Avatar 2 slitta al 2017 e i Giant Studios vendono tutto a James Cameron

Durante una conferenza sulla valorizzazione della Nuova Zelanda tenutasi a Wellington, James Cameron ha annunciato che la stesura della sceneggiatura del sequel di Avatar si è rivelata più impegnativa del previsto: dal 2016 la release slitta dunque al 2017.


E’ molto complesso far funzionare la storia nell’arco di tre film [Vi ricordate che i sequel saranno ben tre? NdR], il che non succede quando pensi a un film alla volta. Noi stiamo scrivendo i tre film simultaneamente, in modo che tutto abbia senso nella trilogia. In parallelo, ci stiamo occupando della progettazione e del design, quindi abbiamo già chiari gli ambienti e le creature." Ha raccontato Cameron ai microfoni.


La pellicola sarà girata a 48fps, come avvenne per Lo Hobbit, ma un'altra novità è saltata fuori poche ore dopo quanto rilasciato dal regista. Infatti, i Giant Studios di Atlanta che hanno dato vita a film come Avatar appunto, Polar Express e la trilogia del Signore degli Anelli, chiudono i battenti, acquistati proprio da James Cameron e Jon Landau, della Lightstorm Entertainment.

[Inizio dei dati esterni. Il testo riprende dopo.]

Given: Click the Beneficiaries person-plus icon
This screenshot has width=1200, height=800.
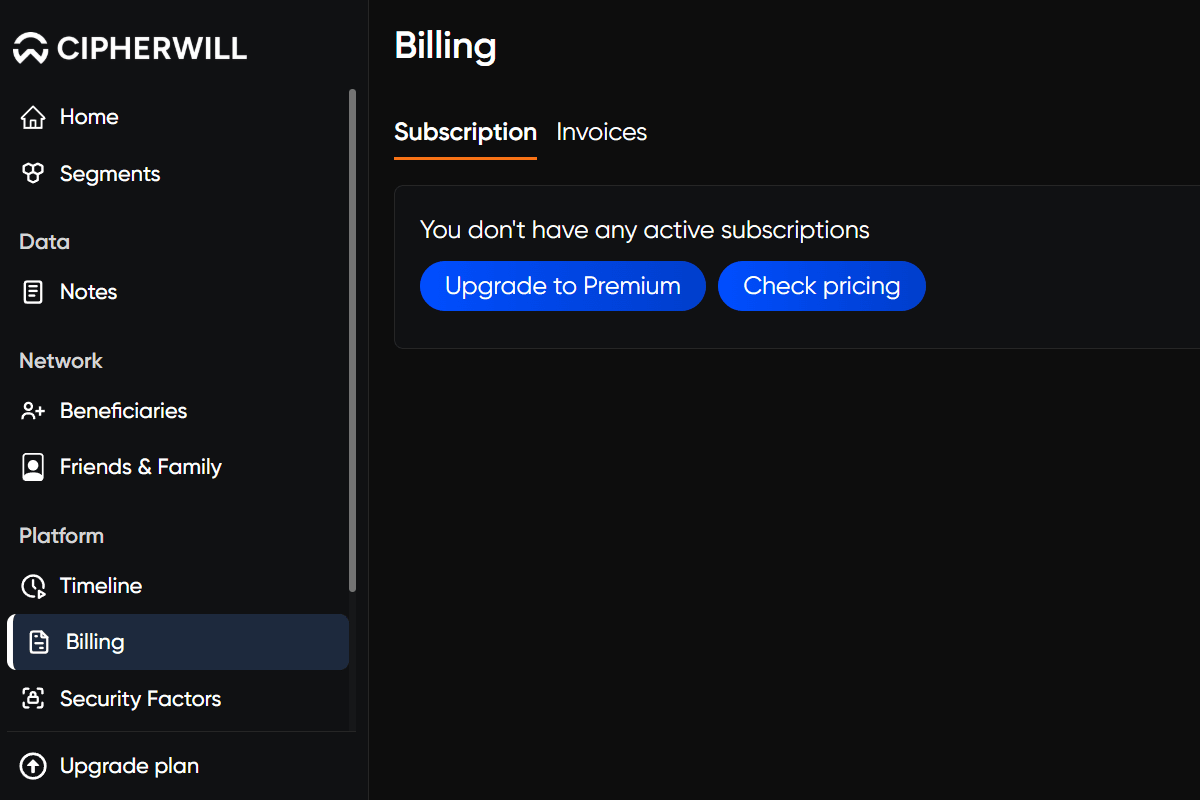Looking at the screenshot, I should tap(33, 411).
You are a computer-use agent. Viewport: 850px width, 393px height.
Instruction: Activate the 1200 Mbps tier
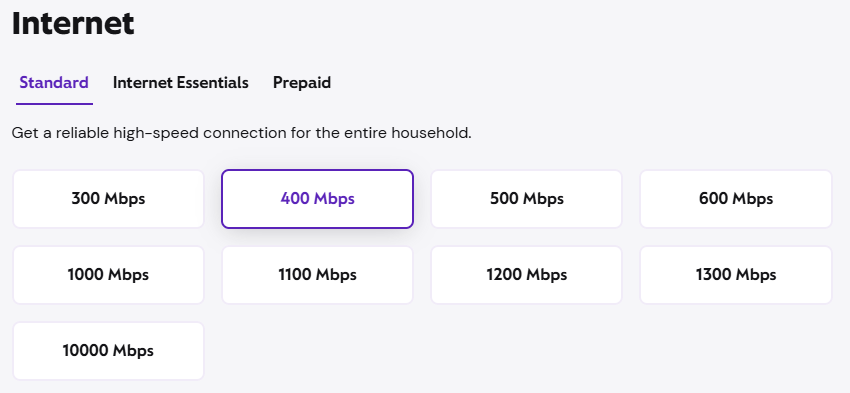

La tecnologia di performance capture verrà sempre utilizzata per Avatar 2, ma sviluppata nelle sedi della Lightstorm.


Candice Alger, il CEO dei Giant e produttore esecutivo, ha così dichiarato in merito alla vendita della sua compagnia: "Siamo felicissimi che Jon Landau e James Cameron abbiano acquisito la nostra tecnologia e deciso di impiegare i loro sforzi e il loro talento nel suo sviluppo. Sono sicura che Cameron porterà tale tecnologia molto in più in là dei nostri sogni più vivaci.